Aim of the task –
Here is the task for the records below: repeat exactly the lines from the one with "Instruction: Select the Remap radio option" to the one with "You are a computer-use agent. Screen", both included, and nothing else.

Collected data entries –
····················
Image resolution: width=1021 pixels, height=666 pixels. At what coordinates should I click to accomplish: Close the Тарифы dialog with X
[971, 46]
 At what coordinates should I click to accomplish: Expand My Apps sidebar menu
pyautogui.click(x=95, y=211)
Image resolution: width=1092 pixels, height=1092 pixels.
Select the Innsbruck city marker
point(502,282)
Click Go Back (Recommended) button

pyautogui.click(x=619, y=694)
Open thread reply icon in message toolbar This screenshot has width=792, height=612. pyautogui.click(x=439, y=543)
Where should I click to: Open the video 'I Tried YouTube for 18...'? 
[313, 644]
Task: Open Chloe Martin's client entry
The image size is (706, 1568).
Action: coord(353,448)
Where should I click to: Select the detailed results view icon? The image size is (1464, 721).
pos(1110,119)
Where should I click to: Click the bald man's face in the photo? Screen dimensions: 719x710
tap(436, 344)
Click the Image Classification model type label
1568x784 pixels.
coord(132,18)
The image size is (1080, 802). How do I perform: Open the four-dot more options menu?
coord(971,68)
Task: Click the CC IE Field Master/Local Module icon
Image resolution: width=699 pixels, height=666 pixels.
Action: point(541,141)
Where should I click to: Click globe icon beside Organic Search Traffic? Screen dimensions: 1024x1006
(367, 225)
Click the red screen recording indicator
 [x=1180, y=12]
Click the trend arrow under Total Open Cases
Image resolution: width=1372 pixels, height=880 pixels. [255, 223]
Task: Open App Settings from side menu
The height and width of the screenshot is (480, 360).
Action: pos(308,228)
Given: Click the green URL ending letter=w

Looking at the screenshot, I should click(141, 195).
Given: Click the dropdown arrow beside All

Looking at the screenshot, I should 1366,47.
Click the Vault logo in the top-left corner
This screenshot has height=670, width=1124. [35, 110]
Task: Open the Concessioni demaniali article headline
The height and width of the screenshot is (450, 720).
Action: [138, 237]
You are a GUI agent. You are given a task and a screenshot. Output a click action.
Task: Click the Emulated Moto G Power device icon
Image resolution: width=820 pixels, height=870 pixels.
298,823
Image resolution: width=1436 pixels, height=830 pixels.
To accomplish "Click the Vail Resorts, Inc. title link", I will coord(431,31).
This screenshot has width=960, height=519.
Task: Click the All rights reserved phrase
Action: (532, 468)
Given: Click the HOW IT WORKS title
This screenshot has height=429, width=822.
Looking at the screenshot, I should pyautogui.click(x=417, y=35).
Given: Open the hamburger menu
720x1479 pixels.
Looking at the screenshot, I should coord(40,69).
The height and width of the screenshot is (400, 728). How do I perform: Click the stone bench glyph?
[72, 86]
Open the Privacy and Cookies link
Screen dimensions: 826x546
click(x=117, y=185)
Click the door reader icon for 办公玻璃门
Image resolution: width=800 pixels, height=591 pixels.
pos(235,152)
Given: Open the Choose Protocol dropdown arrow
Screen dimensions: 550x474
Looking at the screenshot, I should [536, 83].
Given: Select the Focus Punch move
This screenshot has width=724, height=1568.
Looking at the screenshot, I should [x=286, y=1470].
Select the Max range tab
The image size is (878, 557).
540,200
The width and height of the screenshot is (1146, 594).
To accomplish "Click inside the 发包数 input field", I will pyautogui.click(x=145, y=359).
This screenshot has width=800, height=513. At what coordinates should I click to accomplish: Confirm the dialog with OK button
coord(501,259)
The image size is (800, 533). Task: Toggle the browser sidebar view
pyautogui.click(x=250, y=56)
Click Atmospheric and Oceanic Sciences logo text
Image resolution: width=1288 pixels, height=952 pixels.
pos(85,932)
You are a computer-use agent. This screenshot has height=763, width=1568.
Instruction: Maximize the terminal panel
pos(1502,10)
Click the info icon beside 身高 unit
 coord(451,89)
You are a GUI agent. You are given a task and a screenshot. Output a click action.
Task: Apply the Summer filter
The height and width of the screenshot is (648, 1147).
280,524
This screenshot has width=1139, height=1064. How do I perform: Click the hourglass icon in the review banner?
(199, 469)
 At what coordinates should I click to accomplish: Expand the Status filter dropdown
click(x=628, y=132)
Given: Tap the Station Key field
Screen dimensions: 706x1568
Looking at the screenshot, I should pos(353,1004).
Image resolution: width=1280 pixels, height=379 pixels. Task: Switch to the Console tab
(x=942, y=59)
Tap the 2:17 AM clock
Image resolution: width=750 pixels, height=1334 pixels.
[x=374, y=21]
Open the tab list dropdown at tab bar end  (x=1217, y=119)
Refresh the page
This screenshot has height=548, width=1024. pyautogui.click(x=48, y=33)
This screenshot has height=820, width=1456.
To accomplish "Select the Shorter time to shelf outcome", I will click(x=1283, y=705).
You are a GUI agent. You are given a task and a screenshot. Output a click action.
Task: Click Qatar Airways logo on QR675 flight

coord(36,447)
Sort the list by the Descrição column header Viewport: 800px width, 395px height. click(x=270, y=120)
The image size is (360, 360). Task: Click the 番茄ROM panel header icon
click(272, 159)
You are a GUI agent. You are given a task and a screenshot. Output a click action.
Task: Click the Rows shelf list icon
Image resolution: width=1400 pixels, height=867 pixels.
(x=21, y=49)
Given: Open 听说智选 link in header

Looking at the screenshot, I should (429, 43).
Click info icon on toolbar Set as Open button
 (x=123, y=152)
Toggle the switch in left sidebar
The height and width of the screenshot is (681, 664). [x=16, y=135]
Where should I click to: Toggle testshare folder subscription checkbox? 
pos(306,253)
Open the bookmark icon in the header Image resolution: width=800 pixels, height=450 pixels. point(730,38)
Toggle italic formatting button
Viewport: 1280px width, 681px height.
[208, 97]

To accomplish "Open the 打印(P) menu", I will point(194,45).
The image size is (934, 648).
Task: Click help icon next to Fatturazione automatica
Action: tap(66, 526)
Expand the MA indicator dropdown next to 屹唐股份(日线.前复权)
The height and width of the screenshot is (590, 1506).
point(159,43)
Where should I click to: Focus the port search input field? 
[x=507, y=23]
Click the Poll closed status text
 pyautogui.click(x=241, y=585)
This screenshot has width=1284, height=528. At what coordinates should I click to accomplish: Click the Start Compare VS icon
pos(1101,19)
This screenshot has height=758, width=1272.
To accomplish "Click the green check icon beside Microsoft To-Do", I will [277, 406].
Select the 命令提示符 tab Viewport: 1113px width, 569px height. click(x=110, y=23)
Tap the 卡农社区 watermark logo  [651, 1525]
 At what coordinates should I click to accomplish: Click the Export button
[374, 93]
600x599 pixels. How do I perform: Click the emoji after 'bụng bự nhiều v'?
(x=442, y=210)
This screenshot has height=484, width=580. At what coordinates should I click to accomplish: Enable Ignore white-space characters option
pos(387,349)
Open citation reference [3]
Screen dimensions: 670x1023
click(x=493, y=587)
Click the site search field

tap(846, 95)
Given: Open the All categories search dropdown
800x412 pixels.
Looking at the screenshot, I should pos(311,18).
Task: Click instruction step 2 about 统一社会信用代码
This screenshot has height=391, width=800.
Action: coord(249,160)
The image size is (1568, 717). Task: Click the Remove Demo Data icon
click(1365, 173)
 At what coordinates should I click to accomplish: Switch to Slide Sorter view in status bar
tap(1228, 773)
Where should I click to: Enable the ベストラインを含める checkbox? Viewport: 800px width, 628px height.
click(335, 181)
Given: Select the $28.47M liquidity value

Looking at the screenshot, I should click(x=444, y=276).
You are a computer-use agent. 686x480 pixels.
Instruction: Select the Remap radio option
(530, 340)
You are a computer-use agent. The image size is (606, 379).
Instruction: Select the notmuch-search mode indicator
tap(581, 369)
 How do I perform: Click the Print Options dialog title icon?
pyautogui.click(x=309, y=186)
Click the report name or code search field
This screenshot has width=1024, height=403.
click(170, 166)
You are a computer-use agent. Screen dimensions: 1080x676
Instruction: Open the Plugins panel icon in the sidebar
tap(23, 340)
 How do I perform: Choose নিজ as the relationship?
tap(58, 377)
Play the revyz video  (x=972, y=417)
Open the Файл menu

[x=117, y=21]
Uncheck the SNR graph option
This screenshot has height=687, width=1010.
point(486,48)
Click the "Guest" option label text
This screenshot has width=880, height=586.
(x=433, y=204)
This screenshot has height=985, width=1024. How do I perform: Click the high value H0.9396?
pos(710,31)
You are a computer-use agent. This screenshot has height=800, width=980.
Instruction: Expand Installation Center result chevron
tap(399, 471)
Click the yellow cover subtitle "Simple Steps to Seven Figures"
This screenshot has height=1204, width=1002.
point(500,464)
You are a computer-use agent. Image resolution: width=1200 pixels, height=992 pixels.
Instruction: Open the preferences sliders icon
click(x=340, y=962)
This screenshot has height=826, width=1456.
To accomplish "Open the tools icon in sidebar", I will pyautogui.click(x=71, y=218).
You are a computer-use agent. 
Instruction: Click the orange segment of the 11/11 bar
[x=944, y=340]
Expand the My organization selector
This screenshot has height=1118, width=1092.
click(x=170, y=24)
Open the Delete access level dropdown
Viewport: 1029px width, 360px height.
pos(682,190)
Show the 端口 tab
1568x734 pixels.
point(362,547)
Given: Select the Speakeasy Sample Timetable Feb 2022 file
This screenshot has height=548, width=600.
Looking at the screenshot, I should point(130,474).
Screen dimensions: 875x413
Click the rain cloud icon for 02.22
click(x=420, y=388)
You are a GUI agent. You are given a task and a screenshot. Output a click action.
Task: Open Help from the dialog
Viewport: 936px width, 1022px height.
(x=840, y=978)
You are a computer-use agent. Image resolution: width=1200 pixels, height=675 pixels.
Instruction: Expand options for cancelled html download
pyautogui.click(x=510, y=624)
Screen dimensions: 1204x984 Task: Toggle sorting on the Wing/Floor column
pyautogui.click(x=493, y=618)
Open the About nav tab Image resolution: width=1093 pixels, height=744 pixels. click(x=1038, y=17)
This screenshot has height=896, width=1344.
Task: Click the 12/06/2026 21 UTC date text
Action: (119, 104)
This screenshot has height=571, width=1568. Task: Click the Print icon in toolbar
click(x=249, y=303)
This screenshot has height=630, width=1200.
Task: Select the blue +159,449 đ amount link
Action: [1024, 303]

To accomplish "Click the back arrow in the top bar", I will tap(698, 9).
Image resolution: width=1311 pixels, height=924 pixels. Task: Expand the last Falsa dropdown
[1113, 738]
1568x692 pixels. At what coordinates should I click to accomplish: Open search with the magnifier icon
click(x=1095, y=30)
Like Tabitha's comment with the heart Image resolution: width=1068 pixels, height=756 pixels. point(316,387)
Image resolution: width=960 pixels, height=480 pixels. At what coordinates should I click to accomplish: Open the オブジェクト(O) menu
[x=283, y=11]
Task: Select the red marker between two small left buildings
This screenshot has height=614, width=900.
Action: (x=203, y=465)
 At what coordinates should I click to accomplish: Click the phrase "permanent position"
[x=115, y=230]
····················
Finished exercise –
Instruction: Select the Remap radio option
(530, 340)
You are a computer-use agent. The image size is (606, 379).
Instruction: Select the notmuch-search mode indicator
tap(581, 369)
 How do I perform: Click the Print Options dialog title icon?
pyautogui.click(x=309, y=186)
Click the report name or code search field
This screenshot has width=1024, height=403.
click(170, 166)
You are a computer-use agent. Screen dimensions: 1080x676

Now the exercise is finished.